═══ DATASET

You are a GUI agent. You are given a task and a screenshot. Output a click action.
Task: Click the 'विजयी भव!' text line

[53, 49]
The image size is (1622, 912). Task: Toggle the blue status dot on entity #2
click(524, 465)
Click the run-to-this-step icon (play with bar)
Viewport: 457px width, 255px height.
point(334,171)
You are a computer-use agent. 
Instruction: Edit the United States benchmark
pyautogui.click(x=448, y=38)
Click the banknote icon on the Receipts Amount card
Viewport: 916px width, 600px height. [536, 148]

══════
═══ DATASET

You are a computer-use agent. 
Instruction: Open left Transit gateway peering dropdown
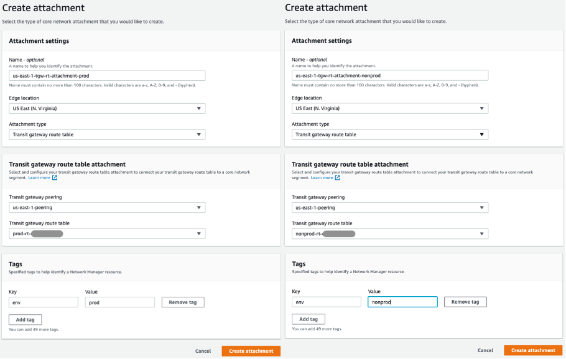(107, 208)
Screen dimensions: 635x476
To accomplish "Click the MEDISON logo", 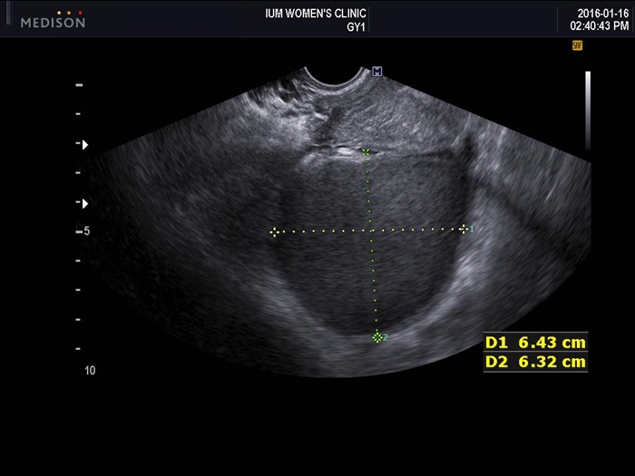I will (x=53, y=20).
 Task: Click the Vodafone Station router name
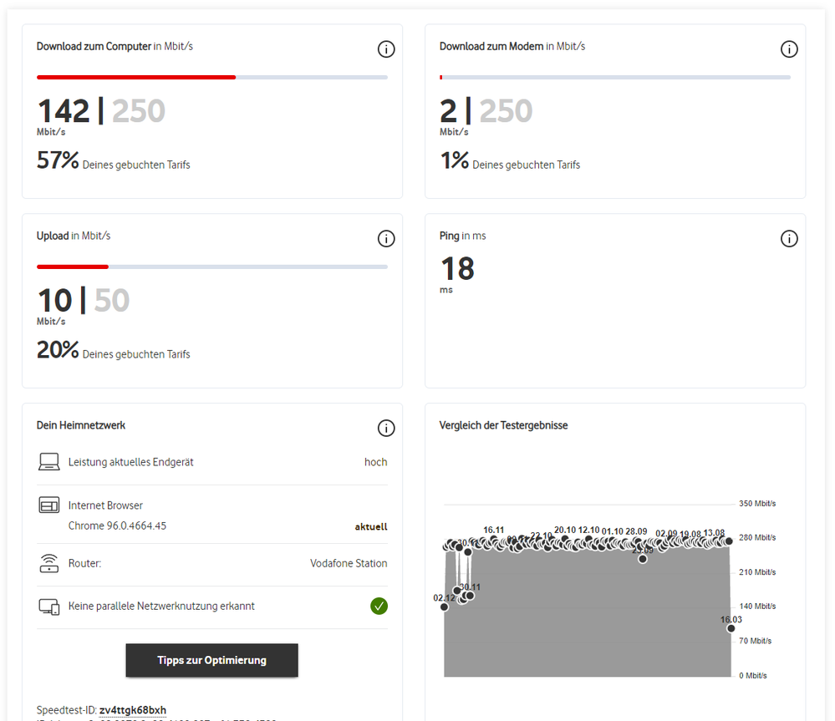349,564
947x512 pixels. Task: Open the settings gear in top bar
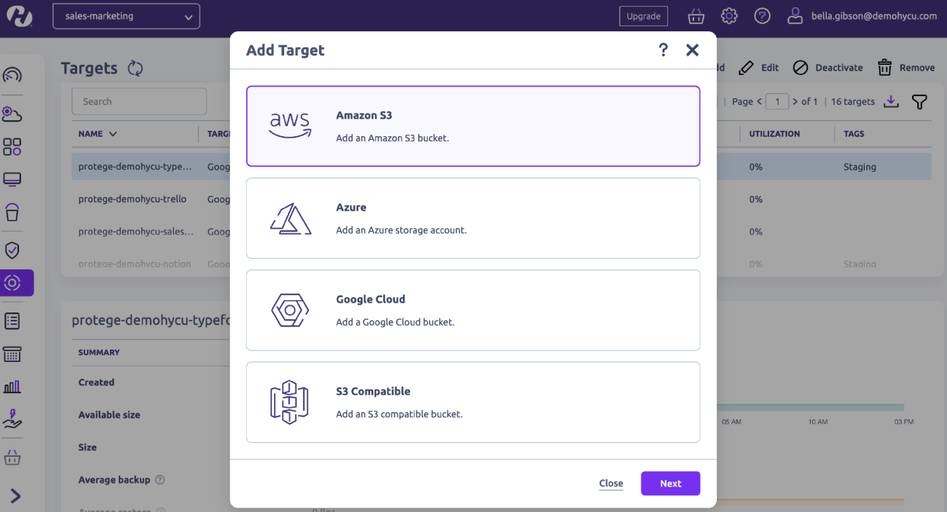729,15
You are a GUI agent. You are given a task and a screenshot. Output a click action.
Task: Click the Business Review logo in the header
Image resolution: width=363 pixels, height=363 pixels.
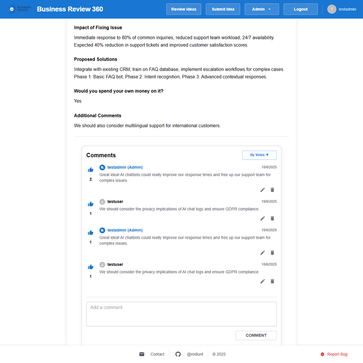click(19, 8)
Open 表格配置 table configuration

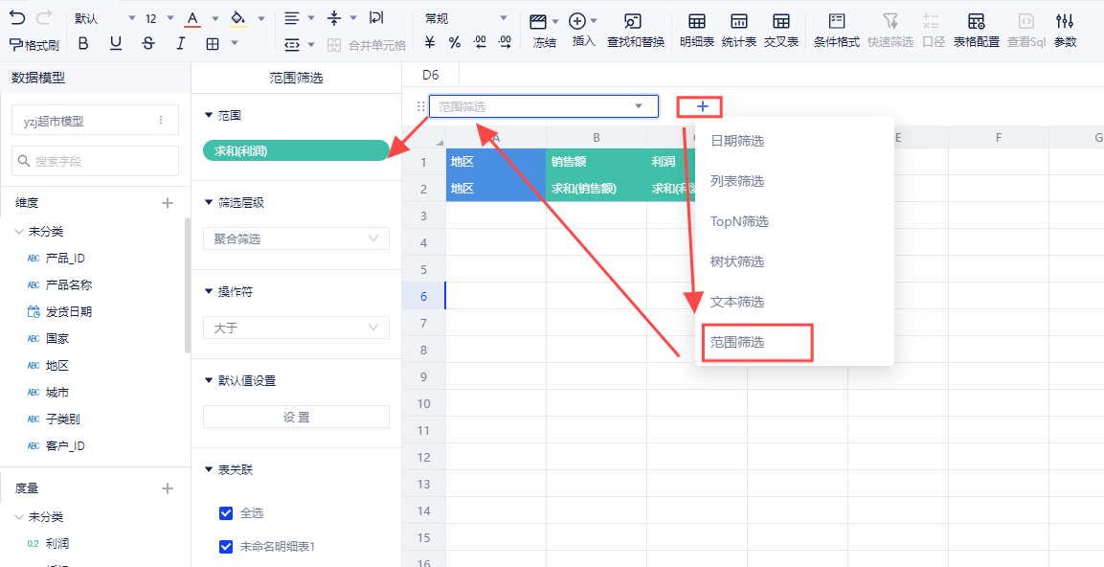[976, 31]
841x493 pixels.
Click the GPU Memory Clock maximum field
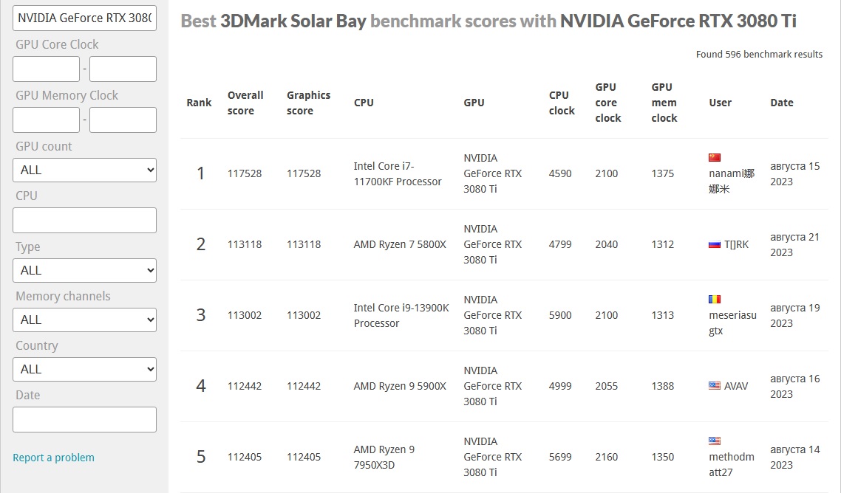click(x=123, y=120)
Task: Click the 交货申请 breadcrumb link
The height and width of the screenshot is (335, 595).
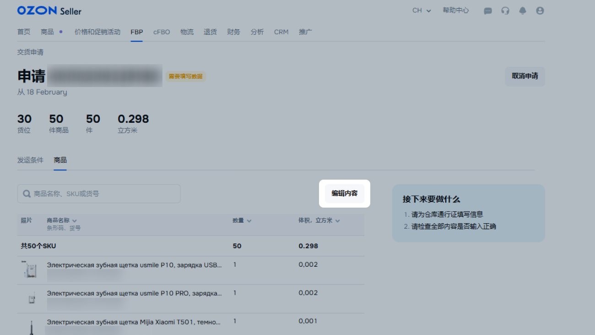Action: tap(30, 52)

══════

What you return from the records above should be exactly everything from the line with "947x512 pixels. Task: Open" down to the line with "Task: Click the Business", both kept, and no pictures.

PROBLEM SOLUTION:
947x512 pixels. Task: Open the settings gear in top bar
729,15
You are a GUI agent. You are given a task and a screenshot. Output a click action.
Task: Click the Business Review logo in the header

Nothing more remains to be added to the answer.